• [Given request]: Rewrite all of the records below, swapping "computer-use agent" for "desktop automation agent" wherever it occurs and keeping every other character the same.

• [Text and item location entries]:
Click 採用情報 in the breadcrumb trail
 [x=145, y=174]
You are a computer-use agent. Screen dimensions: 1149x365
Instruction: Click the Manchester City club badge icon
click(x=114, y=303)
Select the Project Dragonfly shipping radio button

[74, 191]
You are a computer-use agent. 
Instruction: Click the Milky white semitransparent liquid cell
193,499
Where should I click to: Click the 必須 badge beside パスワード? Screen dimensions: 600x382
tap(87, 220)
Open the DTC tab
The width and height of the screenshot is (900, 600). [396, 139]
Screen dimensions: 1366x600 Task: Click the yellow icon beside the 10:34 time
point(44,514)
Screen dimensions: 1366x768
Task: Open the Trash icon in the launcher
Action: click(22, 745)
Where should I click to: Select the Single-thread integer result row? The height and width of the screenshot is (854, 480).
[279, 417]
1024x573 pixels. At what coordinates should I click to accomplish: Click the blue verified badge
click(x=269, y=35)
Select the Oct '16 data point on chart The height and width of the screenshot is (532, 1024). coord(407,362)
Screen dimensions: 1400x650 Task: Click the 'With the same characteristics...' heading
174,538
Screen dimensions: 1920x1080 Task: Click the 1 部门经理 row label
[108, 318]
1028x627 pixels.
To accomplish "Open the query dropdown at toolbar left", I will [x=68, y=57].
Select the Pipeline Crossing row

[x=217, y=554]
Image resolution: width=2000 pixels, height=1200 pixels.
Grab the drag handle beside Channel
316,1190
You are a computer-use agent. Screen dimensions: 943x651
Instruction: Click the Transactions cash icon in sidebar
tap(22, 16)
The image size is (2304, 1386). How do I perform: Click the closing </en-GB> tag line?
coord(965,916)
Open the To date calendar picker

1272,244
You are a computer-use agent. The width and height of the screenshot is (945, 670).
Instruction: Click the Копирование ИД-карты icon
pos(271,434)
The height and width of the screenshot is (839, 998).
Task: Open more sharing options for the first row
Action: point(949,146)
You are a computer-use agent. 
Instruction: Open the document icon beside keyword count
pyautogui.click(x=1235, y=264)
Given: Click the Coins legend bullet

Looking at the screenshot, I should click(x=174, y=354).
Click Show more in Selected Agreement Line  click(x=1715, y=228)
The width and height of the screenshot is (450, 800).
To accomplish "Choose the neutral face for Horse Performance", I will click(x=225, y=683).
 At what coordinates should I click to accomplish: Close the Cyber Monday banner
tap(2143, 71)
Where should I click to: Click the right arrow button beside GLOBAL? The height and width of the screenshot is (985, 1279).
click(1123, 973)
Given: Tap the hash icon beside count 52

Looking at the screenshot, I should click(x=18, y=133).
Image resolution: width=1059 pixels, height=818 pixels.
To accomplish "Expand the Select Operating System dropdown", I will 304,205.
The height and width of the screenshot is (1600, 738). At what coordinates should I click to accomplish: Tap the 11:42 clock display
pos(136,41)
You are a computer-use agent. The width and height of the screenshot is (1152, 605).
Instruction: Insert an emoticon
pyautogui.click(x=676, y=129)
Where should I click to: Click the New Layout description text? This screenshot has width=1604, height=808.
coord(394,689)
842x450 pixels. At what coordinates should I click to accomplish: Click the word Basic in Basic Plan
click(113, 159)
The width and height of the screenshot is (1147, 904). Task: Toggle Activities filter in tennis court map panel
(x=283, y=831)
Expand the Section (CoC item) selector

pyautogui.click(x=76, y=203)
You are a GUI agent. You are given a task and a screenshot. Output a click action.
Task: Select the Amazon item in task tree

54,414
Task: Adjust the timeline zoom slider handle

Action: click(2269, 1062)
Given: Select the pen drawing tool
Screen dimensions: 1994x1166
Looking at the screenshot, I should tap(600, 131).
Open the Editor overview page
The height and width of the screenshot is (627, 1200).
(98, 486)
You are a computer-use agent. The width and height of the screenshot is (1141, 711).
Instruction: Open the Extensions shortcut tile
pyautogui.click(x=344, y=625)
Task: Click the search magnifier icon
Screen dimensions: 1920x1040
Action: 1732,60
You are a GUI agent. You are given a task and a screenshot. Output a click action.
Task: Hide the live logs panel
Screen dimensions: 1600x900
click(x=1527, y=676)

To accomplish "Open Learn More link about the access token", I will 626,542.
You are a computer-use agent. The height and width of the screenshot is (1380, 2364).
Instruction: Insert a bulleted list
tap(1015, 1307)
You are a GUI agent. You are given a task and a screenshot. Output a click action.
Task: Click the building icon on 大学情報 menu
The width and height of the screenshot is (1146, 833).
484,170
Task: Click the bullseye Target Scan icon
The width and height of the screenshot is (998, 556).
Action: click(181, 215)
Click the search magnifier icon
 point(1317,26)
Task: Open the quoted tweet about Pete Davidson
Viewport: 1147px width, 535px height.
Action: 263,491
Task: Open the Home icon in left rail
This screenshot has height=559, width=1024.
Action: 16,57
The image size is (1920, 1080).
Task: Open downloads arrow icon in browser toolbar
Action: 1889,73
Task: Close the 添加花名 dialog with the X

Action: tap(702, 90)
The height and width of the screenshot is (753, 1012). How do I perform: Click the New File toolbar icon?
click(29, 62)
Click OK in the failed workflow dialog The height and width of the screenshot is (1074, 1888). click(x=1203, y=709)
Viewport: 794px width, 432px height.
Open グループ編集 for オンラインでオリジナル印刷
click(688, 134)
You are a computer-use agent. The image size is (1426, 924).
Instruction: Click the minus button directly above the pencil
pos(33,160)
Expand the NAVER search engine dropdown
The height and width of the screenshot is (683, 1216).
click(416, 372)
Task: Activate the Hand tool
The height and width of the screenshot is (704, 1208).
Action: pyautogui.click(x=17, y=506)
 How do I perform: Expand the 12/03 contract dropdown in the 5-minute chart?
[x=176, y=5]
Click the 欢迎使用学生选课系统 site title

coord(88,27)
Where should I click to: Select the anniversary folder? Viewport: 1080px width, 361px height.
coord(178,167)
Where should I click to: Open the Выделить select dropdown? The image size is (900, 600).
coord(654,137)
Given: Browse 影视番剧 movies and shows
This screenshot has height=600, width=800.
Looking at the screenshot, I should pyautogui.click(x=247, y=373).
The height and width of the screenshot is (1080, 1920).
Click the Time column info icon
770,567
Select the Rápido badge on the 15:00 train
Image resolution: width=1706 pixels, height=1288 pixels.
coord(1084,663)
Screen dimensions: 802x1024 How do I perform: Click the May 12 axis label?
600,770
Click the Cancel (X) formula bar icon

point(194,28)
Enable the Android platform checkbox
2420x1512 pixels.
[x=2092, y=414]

• [Task output]:
Click 採用情報 in the breadcrumb trail
 [x=145, y=174]
You are a desktop automation agent. Screen dimensions: 1149x365
Instruction: Click the Manchester City club badge icon
click(x=114, y=303)
Select the Project Dragonfly shipping radio button

[74, 191]
You are a desktop automation agent. 
Instruction: Click the Milky white semitransparent liquid cell
193,499
Where should I click to: Click the 必須 badge beside パスワード? Screen dimensions: 600x382
tap(87, 220)
Open the DTC tab
The width and height of the screenshot is (900, 600). [396, 139]
Screen dimensions: 1366x600 Task: Click the yellow icon beside the 10:34 time
point(44,514)
Screen dimensions: 1366x768
Task: Open the Trash icon in the launcher
Action: click(22, 745)
Where should I click to: Select the Single-thread integer result row? The height and width of the screenshot is (854, 480).
[279, 417]
1024x573 pixels. At what coordinates should I click to accomplish: Click the blue verified badge
click(x=269, y=35)
Select the Oct '16 data point on chart The height and width of the screenshot is (532, 1024). coord(407,362)
Screen dimensions: 1400x650 Task: Click the 'With the same characteristics...' heading
174,538
Screen dimensions: 1920x1080 Task: Click the 1 部门经理 row label
[108, 318]
1028x627 pixels.
To accomplish "Open the query dropdown at toolbar left", I will [x=68, y=57].
Select the Pipeline Crossing row

[x=217, y=554]
Image resolution: width=2000 pixels, height=1200 pixels.
Grab the drag handle beside Channel
316,1190
You are a desktop automation agent. Screen dimensions: 943x651
Instruction: Click the Transactions cash icon in sidebar
tap(22, 16)
The image size is (2304, 1386). How do I perform: Click the closing </en-GB> tag line?
coord(965,916)
Open the To date calendar picker

1272,244
You are a desktop automation agent. The width and height of the screenshot is (945, 670).
Instruction: Click the Копирование ИД-карты icon
pos(271,434)
The height and width of the screenshot is (839, 998).
Task: Open more sharing options for the first row
Action: point(949,146)
You are a desktop automation agent. 
Instruction: Open the document icon beside keyword count
pyautogui.click(x=1235, y=264)
Given: Click the Coins legend bullet

Looking at the screenshot, I should click(x=174, y=354).
Click Show more in Selected Agreement Line  click(x=1715, y=228)
The width and height of the screenshot is (450, 800).
To accomplish "Choose the neutral face for Horse Performance", I will click(x=225, y=683).
 At what coordinates should I click to accomplish: Close the Cyber Monday banner
tap(2143, 71)
Where should I click to: Click the right arrow button beside GLOBAL? The height and width of the screenshot is (985, 1279).
click(1123, 973)
Given: Tap the hash icon beside count 52

Looking at the screenshot, I should click(x=18, y=133).
Image resolution: width=1059 pixels, height=818 pixels.
To accomplish "Expand the Select Operating System dropdown", I will 304,205.
The height and width of the screenshot is (1600, 738). At what coordinates should I click to accomplish: Tap the 11:42 clock display
pos(136,41)
You are a desktop automation agent. The width and height of the screenshot is (1152, 605).
Instruction: Insert an emoticon
pyautogui.click(x=676, y=129)
Where should I click to: Click the New Layout description text? This screenshot has width=1604, height=808.
coord(394,689)
842x450 pixels. At what coordinates should I click to accomplish: Click the word Basic in Basic Plan
click(113, 159)
The width and height of the screenshot is (1147, 904). Task: Toggle Activities filter in tennis court map panel
(x=283, y=831)
Expand the Section (CoC item) selector

pyautogui.click(x=76, y=203)
You are a GUI agent. You are given a task and a screenshot. Output a click action.
Task: Select the Amazon item in task tree

54,414
Task: Adjust the timeline zoom slider handle

Action: click(2269, 1062)
Given: Select the pen drawing tool
Screen dimensions: 1994x1166
Looking at the screenshot, I should tap(600, 131).
Open the Editor overview page
The height and width of the screenshot is (627, 1200).
(98, 486)
You are a desktop automation agent. The width and height of the screenshot is (1141, 711).
Instruction: Open the Extensions shortcut tile
pyautogui.click(x=344, y=625)
Task: Click the search magnifier icon
Screen dimensions: 1920x1040
Action: 1732,60
You are a GUI agent. You are given a task and a screenshot. Output a click action.
Task: Hide the live logs panel
Screen dimensions: 1600x900
click(x=1527, y=676)

To accomplish "Open Learn More link about the access token", I will 626,542.
You are a desktop automation agent. The height and width of the screenshot is (1380, 2364).
Instruction: Insert a bulleted list
tap(1015, 1307)
You are a GUI agent. You are given a task and a screenshot. Output a click action.
Task: Click the building icon on 大学情報 menu
The width and height of the screenshot is (1146, 833).
484,170
Task: Click the bullseye Target Scan icon
The width and height of the screenshot is (998, 556).
Action: click(181, 215)
Click the search magnifier icon
 point(1317,26)
Task: Open the quoted tweet about Pete Davidson
Viewport: 1147px width, 535px height.
Action: 263,491
Task: Open the Home icon in left rail
This screenshot has height=559, width=1024.
Action: 16,57
The image size is (1920, 1080).
Task: Open downloads arrow icon in browser toolbar
Action: 1889,73
Task: Close the 添加花名 dialog with the X

Action: tap(702, 90)
The height and width of the screenshot is (753, 1012). How do I perform: Click the New File toolbar icon?
click(29, 62)
Click OK in the failed workflow dialog The height and width of the screenshot is (1074, 1888). click(x=1203, y=709)
Viewport: 794px width, 432px height.
Open グループ編集 for オンラインでオリジナル印刷
click(688, 134)
You are a desktop automation agent. The image size is (1426, 924).
Instruction: Click the minus button directly above the pencil
pos(33,160)
Expand the NAVER search engine dropdown
The height and width of the screenshot is (683, 1216).
click(416, 372)
Task: Activate the Hand tool
The height and width of the screenshot is (704, 1208).
Action: pyautogui.click(x=17, y=506)
 How do I perform: Expand the 12/03 contract dropdown in the 5-minute chart?
[x=176, y=5]
Click the 欢迎使用学生选课系统 site title

coord(88,27)
Where should I click to: Select the anniversary folder? Viewport: 1080px width, 361px height.
coord(178,167)
Where should I click to: Open the Выделить select dropdown? The image size is (900, 600).
coord(654,137)
Given: Browse 影视番剧 movies and shows
This screenshot has height=600, width=800.
Looking at the screenshot, I should pyautogui.click(x=247, y=373).
The height and width of the screenshot is (1080, 1920).
Click the Time column info icon
770,567
Select the Rápido badge on the 15:00 train
Image resolution: width=1706 pixels, height=1288 pixels.
coord(1084,663)
Screen dimensions: 802x1024 How do I perform: Click the May 12 axis label?
600,770
Click the Cancel (X) formula bar icon

point(194,28)
Enable the Android platform checkbox
2420x1512 pixels.
[x=2092, y=414]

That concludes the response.